Europe’s current wave of infection is due in part to the relative normalcy it experienced this summer. Unlike the United States, where the epidemic rose to a second peak in July and a third peak this month, travelers moved around Europe, college students returned to campus and many large gatherings resumed, all while the virus kept spreading.

Now hospitals are scrambling to prepare for an onrush of Covid-19 patients, at a time when bed and intensive care capacity will already be under strain during the winter flu season.

In Poland, the government converted the country’s largest stadium into a temporary field hospital with room for 500 patients. Hospitals in France, especially in the Paris area, have started to postpone non-emergency surgeries, while others have called back staff on leave. More than one-fifth of Spain’s intensive care beds are occupied by Covid-19 patients, and in Madrid, that figure is closer to 40 percent.
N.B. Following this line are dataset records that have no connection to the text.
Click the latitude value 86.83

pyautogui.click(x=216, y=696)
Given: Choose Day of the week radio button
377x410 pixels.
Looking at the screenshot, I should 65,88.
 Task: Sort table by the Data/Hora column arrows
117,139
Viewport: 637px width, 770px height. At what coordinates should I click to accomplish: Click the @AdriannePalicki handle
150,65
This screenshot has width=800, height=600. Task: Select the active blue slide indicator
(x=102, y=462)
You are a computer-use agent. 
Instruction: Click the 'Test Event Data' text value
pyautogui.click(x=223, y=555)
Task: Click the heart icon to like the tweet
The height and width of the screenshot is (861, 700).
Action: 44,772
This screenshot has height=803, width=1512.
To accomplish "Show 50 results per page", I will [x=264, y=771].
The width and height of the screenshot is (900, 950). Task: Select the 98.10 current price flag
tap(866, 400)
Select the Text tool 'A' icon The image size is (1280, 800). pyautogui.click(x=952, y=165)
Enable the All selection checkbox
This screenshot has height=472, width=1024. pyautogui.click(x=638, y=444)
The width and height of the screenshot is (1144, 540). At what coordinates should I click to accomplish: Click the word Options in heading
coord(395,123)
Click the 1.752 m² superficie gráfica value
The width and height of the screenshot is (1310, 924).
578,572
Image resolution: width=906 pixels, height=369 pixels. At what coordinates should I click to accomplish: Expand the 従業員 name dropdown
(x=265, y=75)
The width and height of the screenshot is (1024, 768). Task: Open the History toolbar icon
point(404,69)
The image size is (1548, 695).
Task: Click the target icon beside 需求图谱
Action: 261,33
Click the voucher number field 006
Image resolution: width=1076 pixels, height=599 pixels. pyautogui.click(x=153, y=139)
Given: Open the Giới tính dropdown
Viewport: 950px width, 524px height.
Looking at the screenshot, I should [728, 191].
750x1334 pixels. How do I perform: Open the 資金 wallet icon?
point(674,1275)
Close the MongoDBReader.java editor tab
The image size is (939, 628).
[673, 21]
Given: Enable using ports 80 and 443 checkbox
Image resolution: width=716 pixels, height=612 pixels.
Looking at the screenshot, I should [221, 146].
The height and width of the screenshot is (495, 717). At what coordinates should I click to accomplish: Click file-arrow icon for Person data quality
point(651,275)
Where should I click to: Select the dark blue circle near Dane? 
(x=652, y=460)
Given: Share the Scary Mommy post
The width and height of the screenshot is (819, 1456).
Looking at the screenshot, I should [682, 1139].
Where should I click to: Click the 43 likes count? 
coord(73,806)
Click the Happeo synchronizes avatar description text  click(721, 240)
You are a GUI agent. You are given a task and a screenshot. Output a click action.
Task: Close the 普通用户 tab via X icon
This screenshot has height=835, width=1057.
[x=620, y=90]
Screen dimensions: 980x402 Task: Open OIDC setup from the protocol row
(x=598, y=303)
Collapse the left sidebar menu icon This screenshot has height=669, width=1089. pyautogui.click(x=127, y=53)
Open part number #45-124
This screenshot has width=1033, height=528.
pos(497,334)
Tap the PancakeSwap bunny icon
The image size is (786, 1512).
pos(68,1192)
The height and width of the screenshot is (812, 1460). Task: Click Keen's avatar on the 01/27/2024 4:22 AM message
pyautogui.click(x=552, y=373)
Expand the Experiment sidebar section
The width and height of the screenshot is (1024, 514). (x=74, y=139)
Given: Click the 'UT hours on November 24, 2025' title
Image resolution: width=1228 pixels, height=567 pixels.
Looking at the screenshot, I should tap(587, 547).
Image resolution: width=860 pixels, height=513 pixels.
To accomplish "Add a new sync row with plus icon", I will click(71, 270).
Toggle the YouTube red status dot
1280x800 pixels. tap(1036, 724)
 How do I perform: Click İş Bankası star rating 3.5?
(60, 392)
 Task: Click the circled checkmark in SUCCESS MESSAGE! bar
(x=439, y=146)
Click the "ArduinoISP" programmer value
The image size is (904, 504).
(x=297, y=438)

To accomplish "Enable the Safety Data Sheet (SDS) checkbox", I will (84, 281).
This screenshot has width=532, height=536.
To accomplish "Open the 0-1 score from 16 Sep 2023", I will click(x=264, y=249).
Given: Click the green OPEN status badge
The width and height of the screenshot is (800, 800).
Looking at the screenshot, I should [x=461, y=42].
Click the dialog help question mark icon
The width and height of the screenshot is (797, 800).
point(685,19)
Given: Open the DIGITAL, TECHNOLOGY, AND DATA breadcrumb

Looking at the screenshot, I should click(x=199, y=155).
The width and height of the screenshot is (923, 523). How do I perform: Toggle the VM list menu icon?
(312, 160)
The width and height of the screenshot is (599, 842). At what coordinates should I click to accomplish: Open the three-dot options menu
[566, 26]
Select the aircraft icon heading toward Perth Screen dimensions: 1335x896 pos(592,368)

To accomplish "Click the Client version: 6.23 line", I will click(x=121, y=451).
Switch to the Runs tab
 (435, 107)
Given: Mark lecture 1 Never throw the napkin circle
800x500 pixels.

And in the Czech Republic — where the current hospitalization rate surpasses the worst period in Britain — physicians are worried about a shortage of staff. “In some regions, about 10 percent of the medical staff is either already infected or in quarantine,” said Petr Smejkal, the chief of infectious diseases and epidemiology at the Institute of Clinical and Experimental Medicine in Prague.

Mr. Smejkal said the country also lacks specialty workers like respiratory therapists, and that most nurses are not trained to operate ventilators. “I am most worried about personnel, and keeping a safe ratio of doctors to patients and nurses to patients,” he added.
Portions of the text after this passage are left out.